* What you should do *
Print the lines of the records below exactly as they appear, from the line with "coordinates (1480, 649)." to the line with "Looking at the image, I should click on (292, 182).", and nothing else.

++++ Data to use

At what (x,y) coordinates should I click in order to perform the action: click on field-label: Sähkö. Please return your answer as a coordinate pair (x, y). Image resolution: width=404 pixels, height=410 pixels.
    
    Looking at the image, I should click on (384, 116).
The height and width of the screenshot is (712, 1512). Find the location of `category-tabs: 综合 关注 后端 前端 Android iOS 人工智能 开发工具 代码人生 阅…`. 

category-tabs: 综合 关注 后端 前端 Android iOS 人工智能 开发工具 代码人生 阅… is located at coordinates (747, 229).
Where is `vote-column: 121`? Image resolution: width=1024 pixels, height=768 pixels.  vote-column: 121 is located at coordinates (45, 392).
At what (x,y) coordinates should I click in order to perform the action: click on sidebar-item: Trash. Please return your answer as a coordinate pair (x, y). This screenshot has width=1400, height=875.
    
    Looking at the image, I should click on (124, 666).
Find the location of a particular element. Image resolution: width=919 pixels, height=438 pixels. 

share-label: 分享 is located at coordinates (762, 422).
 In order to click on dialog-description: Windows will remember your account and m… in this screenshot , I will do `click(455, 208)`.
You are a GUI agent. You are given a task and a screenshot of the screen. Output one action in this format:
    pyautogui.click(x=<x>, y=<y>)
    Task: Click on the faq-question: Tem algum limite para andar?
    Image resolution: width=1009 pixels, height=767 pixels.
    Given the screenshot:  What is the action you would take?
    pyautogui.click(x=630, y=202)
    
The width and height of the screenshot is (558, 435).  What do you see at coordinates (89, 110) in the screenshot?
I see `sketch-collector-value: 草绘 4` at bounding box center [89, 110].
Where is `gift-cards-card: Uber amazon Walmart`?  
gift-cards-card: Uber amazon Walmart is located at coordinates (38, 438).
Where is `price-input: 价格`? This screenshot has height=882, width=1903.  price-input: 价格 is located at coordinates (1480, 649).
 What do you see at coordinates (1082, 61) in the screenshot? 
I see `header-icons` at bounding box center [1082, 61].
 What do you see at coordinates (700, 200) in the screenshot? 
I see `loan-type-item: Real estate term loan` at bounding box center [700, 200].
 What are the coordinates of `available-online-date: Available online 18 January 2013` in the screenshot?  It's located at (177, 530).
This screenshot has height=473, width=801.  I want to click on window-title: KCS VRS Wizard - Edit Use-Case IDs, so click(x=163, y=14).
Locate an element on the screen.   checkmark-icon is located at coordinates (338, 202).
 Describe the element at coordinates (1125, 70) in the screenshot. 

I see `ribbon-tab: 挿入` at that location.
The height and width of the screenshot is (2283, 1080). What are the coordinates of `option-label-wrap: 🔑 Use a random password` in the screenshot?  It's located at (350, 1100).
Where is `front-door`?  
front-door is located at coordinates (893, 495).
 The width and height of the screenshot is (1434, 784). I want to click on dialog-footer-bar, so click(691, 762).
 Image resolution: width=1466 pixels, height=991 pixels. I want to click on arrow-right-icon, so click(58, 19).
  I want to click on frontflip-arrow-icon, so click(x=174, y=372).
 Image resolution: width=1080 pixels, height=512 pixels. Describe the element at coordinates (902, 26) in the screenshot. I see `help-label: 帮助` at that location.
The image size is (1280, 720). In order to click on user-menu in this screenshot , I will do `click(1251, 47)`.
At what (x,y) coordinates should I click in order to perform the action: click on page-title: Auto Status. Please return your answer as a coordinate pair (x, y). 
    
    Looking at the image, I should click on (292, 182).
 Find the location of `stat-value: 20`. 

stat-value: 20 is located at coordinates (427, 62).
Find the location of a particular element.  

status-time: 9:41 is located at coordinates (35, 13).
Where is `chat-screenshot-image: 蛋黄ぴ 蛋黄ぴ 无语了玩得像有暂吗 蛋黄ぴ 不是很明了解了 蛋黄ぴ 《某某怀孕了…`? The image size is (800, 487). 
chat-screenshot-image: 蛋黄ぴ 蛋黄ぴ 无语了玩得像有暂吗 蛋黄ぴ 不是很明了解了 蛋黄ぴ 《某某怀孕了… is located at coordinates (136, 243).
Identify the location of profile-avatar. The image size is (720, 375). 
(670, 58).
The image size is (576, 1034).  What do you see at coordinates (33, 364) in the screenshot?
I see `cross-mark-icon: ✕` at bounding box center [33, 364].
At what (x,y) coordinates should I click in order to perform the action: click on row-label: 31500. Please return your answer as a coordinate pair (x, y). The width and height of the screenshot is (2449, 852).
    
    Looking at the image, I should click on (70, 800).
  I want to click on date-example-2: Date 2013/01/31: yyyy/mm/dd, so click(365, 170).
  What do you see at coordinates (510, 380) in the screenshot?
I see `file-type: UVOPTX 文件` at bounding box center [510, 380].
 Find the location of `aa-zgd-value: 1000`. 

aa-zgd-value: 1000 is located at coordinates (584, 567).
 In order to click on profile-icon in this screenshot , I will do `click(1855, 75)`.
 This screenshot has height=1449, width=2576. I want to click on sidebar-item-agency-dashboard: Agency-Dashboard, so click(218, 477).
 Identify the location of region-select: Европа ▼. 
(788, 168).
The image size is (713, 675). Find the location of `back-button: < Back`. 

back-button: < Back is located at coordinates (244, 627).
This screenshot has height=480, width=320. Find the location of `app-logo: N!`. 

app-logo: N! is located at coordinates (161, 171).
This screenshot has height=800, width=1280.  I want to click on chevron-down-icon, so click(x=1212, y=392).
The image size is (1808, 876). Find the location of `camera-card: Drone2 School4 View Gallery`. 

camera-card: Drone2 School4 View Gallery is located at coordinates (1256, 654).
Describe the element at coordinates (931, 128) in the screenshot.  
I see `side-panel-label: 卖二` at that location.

++++++++

* Result of this exercise *
Where is `price-input: 价格`? This screenshot has height=882, width=1903.  price-input: 价格 is located at coordinates (1480, 649).
 What do you see at coordinates (1082, 61) in the screenshot? 
I see `header-icons` at bounding box center [1082, 61].
 What do you see at coordinates (700, 200) in the screenshot? 
I see `loan-type-item: Real estate term loan` at bounding box center [700, 200].
 What are the coordinates of `available-online-date: Available online 18 January 2013` in the screenshot?  It's located at (177, 530).
This screenshot has height=473, width=801.  I want to click on window-title: KCS VRS Wizard - Edit Use-Case IDs, so click(x=163, y=14).
Locate an element on the screen.   checkmark-icon is located at coordinates (338, 202).
 Describe the element at coordinates (1125, 70) in the screenshot. 

I see `ribbon-tab: 挿入` at that location.
The height and width of the screenshot is (2283, 1080). What are the coordinates of `option-label-wrap: 🔑 Use a random password` in the screenshot?  It's located at (350, 1100).
Where is `front-door`?  
front-door is located at coordinates (893, 495).
 The width and height of the screenshot is (1434, 784). I want to click on dialog-footer-bar, so click(691, 762).
 Image resolution: width=1466 pixels, height=991 pixels. I want to click on arrow-right-icon, so click(58, 19).
  I want to click on frontflip-arrow-icon, so click(x=174, y=372).
 Image resolution: width=1080 pixels, height=512 pixels. Describe the element at coordinates (902, 26) in the screenshot. I see `help-label: 帮助` at that location.
The image size is (1280, 720). In order to click on user-menu in this screenshot , I will do `click(1251, 47)`.
At what (x,y) coordinates should I click in order to perform the action: click on page-title: Auto Status. Please return your answer as a coordinate pair (x, y). 
    
    Looking at the image, I should click on (292, 182).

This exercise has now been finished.